Потом он встал, и она знала, что, если у нее не будет вопросов, разговор на этом закончится.
— Ну да, Том, — сказала она, — я понимаю, что эти картины вряд ли тебя покорили, но можешь ты мне сказать, как ты в общем их оцениваешь? Не кажутся они тебе каким-то капустником в Дикси?
— Не кажутся ли они мне чем?
— Ну, это просто такое выражение. Я хотела спросить, не кажутся ли они тебе совсем уж любительскими?
Он отступил от нее и с видом одновременно раздраженным и сочувственным засунул обе руки в боковые карманы своей десантной куртки.
— Ну, Люси, — проговорил он, — что я могу сказать. Конечно, они любительские, дорогая, но это потому, что ты и сама любительница. Нельзя же требовать от человека профессиональной работы после нескольких месяцев в Лиге; в общем, никто от тебя этого и не ждет.
— Какие несколько месяцев, Том? — сказала она. — Я хожу туда уже почти три года.
— Можно мне глянуть? — крикнула с кухни Пэт Нельсон и тут же вошла в студию, вытирая руки о посудное полотенце.
Она глянула на картины, потом добросовестно, не торопясь рассмотрела каждую и в конечном счете сообщила Люси, что они впечатляют.
Но скоро уже должны были подъехать первые гости, так что Люси вынесла картины во двор, где стояла ее машина. Она положила все четыре поверх восьми остальных, а потом с силой захлопнула багажник и закрыла его на ключ — настолько решительно, что было понятно: в Лигу студентов-художников она больше не вернется.
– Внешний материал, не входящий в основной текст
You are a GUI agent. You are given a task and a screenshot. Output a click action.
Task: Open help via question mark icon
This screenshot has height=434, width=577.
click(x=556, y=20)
Она долго стояла одна в тени громко шелестящих высоких деревьев, на манер Бланш Дюбуа прижимая к губам костяшки пальцев; только она не плакала. Впрочем, Бланш тоже никогда не плакала; это Стелла могла позволить себе «сладко» разрыдаться. У Бланш не было в этом нужды, потому что отчаяние было знакомо ей не понаслышке, и Люси чувствовала, что скоро тоже познакомится с ним вплотную.
Однако отчаянию придется подождать еще как минимум несколько часов, потому что у Нельсонов сегодня была вечеринка. Чип Хартли тоже, вероятно, приедет, но она давно уже научилась этого не бояться: они не раз встречались на этих вечеринках уже после того, как расстались, и с удовольствием друг с другом беседовали. Один или два раза — три на самом деле — она даже отправлялась в Риджфилд, чтобы переспать с ним. Они были «друзья».
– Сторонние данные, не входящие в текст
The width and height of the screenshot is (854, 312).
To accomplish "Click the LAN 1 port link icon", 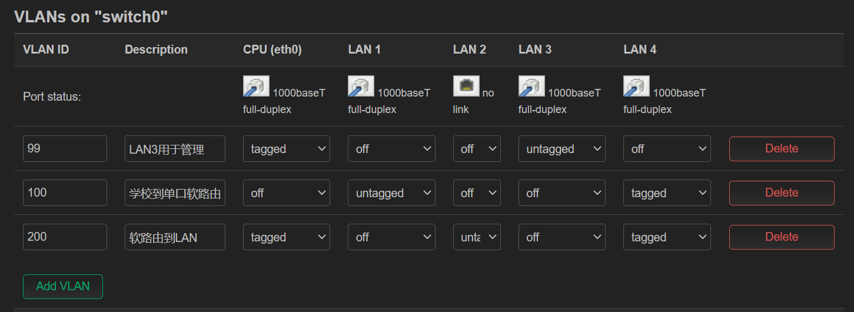I will point(361,87).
И уже на подходе к дому, у самой кухонной двери, она передумала насчет Лиги. Она туда вернется — хотя бы для того, чтобы увидеть Чарли Рича. Вдруг он окажется гораздо старше, чем выглядит; и потом, каким бы предательским ни казалось слово «друзья», она знала, что скоро ей понадобятся все друзья, какие только найдутся.
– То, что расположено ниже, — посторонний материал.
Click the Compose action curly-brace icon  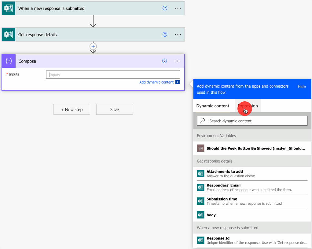[x=9, y=61]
В яркой от влаги кухне она стояла, как модель, положив одну руку на бедро, и спокойно приглаживала волосы другой. Ей было тридцать девять лет, и ни о чем в этом мире она ничего толком не знала и, наверное, никогда уже не узнает, но ей не нужен был ни Том Нельсон, ни кто-либо другой, чтобы знать: никогда еще она не выглядела так хорошо.
— Пэт, — сказала она, — раз уж все и так в курсе, что я практически алкоголичка, думаешь, нормально будет, если я налью себе стаканчик?
Часть третья
Глава первая
В ретроспективе жизнь после развода всегда распадалась для Майкла Дэвенпорта на два исторических периода: до Бельвю и после Бельвю. И хотя первый длился всего год с небольшим, в памяти он занимал гораздо больше времени — хотя бы потому, что в этот период с ним столько всего произошло.
Это был год меланхолии и сожалений, и, чтобы вспомнить об этом, Майклу достаточно было взглянуть на бесконечную печаль, которую не могли изгнать с лица дочери ни улыбка, ни даже смех. И все же вскоре он обнаружил, что одиночество может быть источником неожиданной силы, — он нередко оживлялся и приходил в состояние юношеской отваги и готовности; и втайне он всегда гордился тем, что уже через три недели после отъезда из Тонапака ему удалось покорить молодую и потрясающе красивую девушку.